(Items listed in a dataset)
☆ ☆ ☆ ☆

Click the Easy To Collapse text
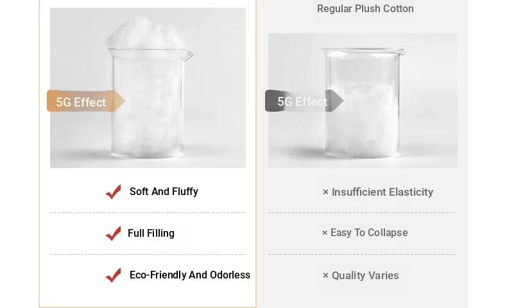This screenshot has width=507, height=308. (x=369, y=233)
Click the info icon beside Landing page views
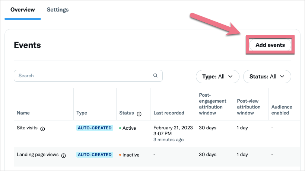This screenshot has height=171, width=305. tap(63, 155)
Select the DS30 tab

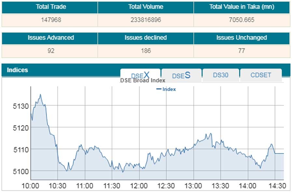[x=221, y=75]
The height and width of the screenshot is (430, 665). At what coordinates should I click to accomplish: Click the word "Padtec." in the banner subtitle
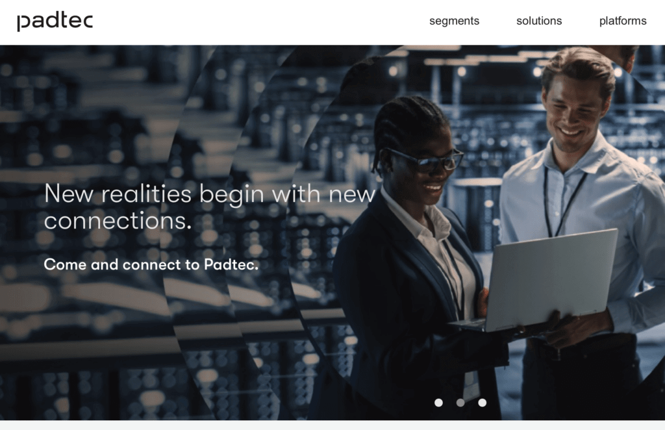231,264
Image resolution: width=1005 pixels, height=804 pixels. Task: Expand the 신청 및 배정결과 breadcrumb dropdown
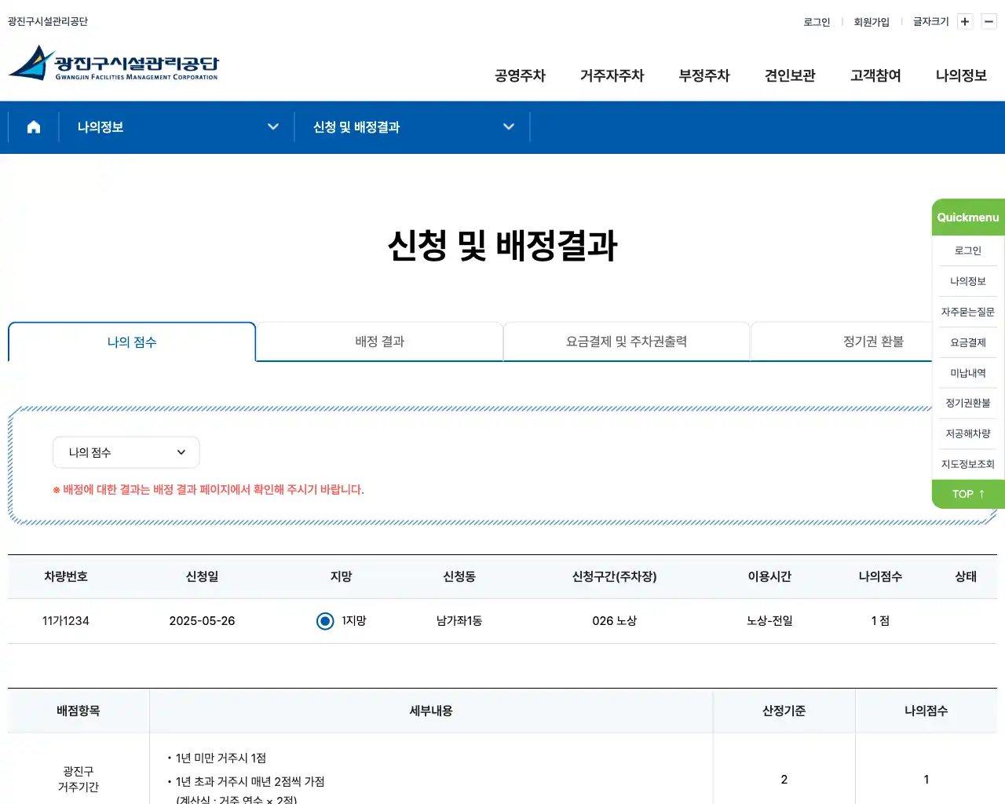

☆ ☆ ☆ ☆

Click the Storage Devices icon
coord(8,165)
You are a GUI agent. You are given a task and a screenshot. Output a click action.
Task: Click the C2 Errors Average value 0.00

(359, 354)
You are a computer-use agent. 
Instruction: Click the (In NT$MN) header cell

☆ ☆ ☆ ☆

▶ YOUR OBJECTIVE: A complete answer reproduces every line of the records in which the word "agent" occurs.

▶ ANSWER FOR THE TASK:
You are a GUI agent. You are given a task and a screenshot. Output a click action.
You are a computer-use agent. 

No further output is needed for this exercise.